The global highlights show that countries with well-protected civil and political liberties generally control corruption better. The fundamental freedoms of association and expression are crucial in the fight for a world free of corruption.

The index ranks 180 countries and territories by their perceived levels of public sector corruption according to experts and business people. It relies on 13 independent data sources and uses a scale of zero to 100, where zero is highly corrupt and 100 is very clean.

More than two-thirds of countries (68 per cent) score below 50 and the average global score remains static at 43. Since 2012, 25 countries significantly improved their scores, but in the same period, 23 countries significantly declined.

Meanwhile, the scores of several democratic countries that used to top the index and champion anti-corruption efforts around the world are deteriorating. Many of these high-scoring countries remain safe havens for corrupt individuals from abroad.

For 2021, Denmark, Finland and New Zealand, topped the rankings, with each country scoring 88. Norway, Singapore, Sweden, Switzerland, the Netherlands, Luxembourg and Germany complete the top 10. South Sudan, Syria and Somalia remain at the bottom of the index. Countries experiencing armed conflict or authoritarianism tend to earn the lowest scores, including Venezuela, Yemen, North Korea, Afghanistan, Libya, Equatorial Guinea and Turkmenistan.

Overall, the CPI shows that control of corruption has stagnated or worsened in 86 per cent of countries over the last decade.

The regional highlights indicate that corruption takes vastly different forms from country to country, 2021 scores reveal that all parts of the globe are at a standstill when it comes to fighting public sector corruption.

At the top of the CPI, countries in Western Europe and the European Union (EU) continue to wrestle with transparency and accountability in their response to COVID-19, threatening the region’s clean image.

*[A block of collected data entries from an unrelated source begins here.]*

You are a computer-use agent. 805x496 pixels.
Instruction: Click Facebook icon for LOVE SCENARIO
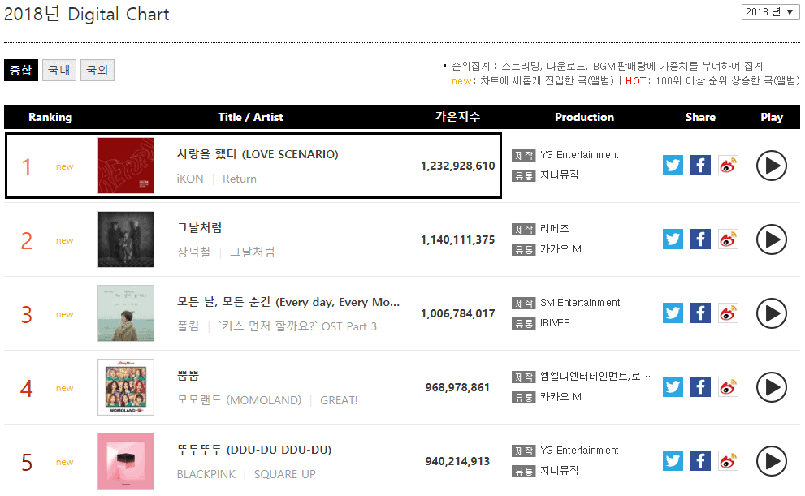(x=700, y=166)
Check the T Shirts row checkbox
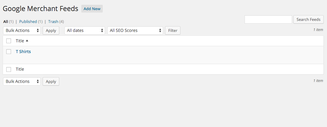The height and width of the screenshot is (127, 327). [x=9, y=52]
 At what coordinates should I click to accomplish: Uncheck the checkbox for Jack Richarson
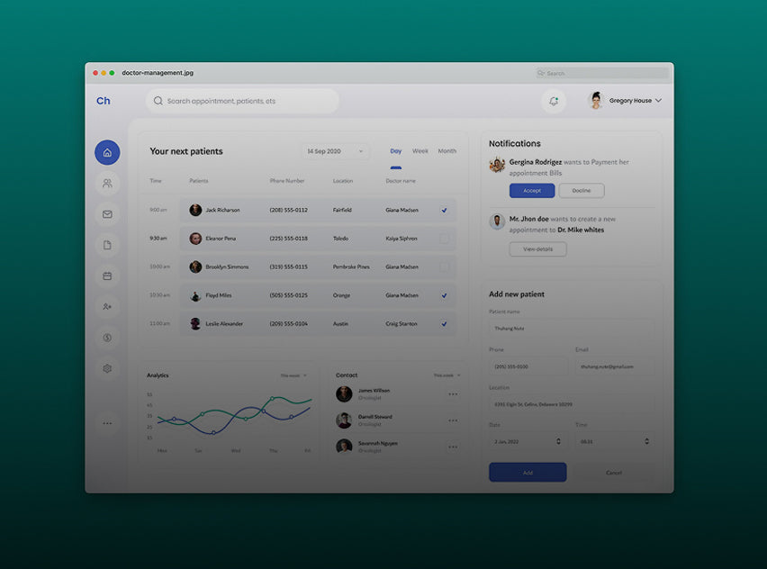click(x=444, y=210)
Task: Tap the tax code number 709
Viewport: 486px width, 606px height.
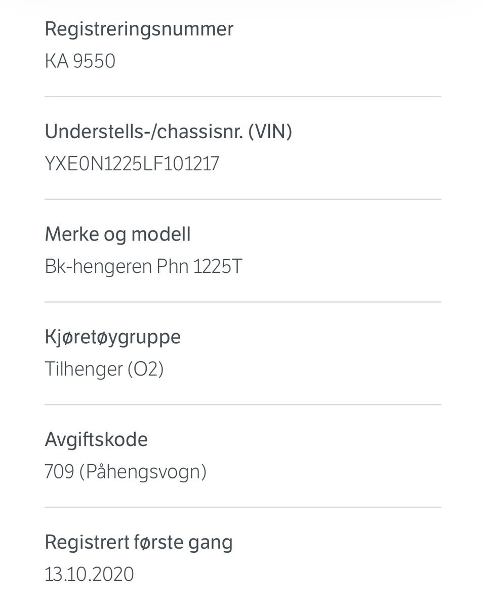Action: pos(59,472)

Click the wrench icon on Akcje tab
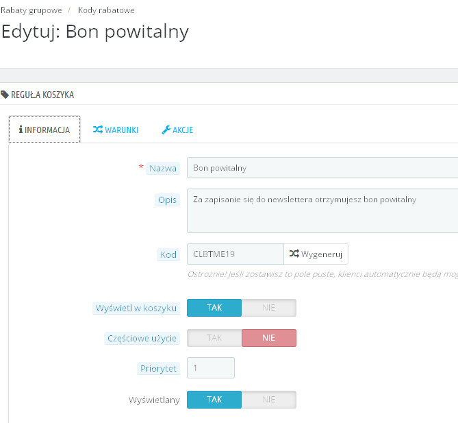(x=166, y=130)
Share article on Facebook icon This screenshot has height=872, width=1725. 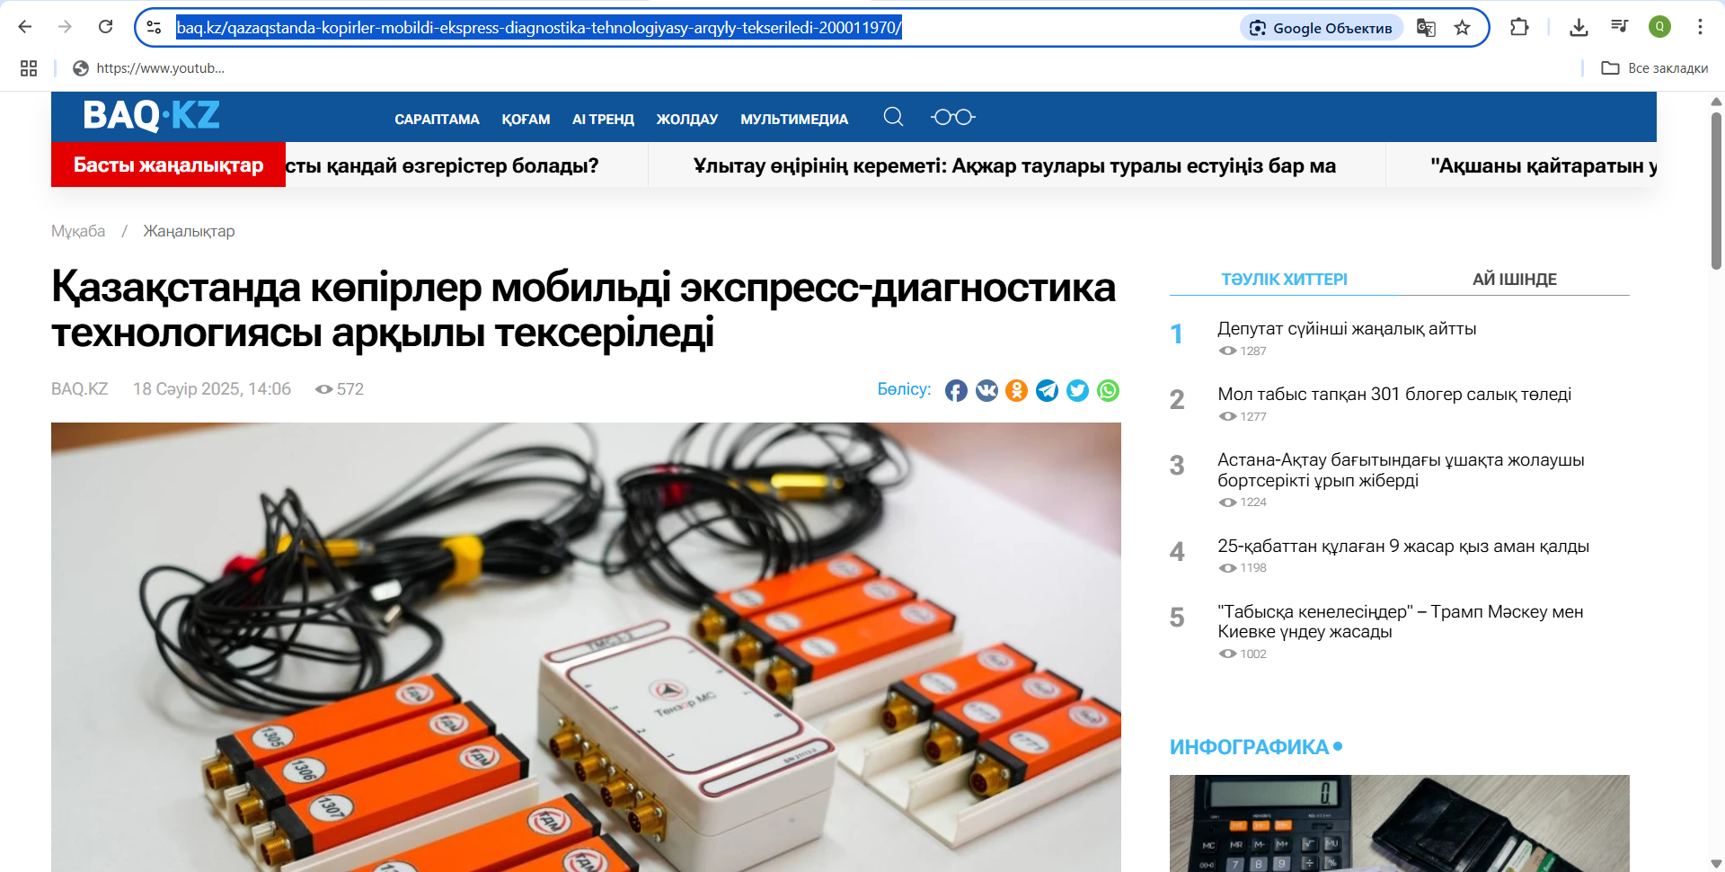(x=956, y=390)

In parts of Asia Pacific, the Americas, Eastern Europe and Central Asia, increasing restrictions on accountability measures and basic civil freedoms allow corruption to go unchecked, and even historically high-performing countries are showing signs of decline.

In the Middle East and North Africa, the interests of a powerful few continue to dominate the political and private sphere, and the limitations placed on civil and political freedoms are blocking any significant progress. In Sub-Saharan Africa, armed conflict, violent transitions of power and increasing terrorist threats combined with poor enforcement of anti-corruption commitments rob citizens of their basic rights and services.

The methodologies used in calculating the CPI include selecting data sources, standardizing data sources, calculating the average and reporting a measure of uncertainty.

Transparency International made the following recommendations in response to an urgent need to accelerate the fight against corruption so as to put a halt to human rights abuses and democratic decline across the globe.

  • Uphold the Rights Needed to Hold Power to Account – Governments should roll back any disproportionate restrictions on freedoms of expression, association and assembly introduced since the onset of the pandemic. Ensuring justice for crimes against human rights defenders must also be an urgent priority.
  • Restore and Strengthen Institutional Checks on Power – Public oversight bodies such as anti-corruption agencies and supreme audit institutions need to be independent, well-resourced and empowered to detect and sanction wrongdoing. Parliaments and the courts should also be vigilant in preventing executive overreach.
  •  Combat Transnational Corruption – Governments in advanced economies need to fix the systemic weaknesses that allow cross-border corruption to go undetected or unsanctioned. They must close legal loopholes, regulate professional enablers of financial crime, and ensure that the corrupt and their accomplices cannot escape justice.
  •  Uphold the Right to Information in Government Spending – As part of their COVID-19 recovery efforts, governments must make good on their pledge contained in the June 2021 UNGASS political declaration to include anti-corruption safeguards in public procurement. Maximum transparency in public spending protects lives and livelihoods.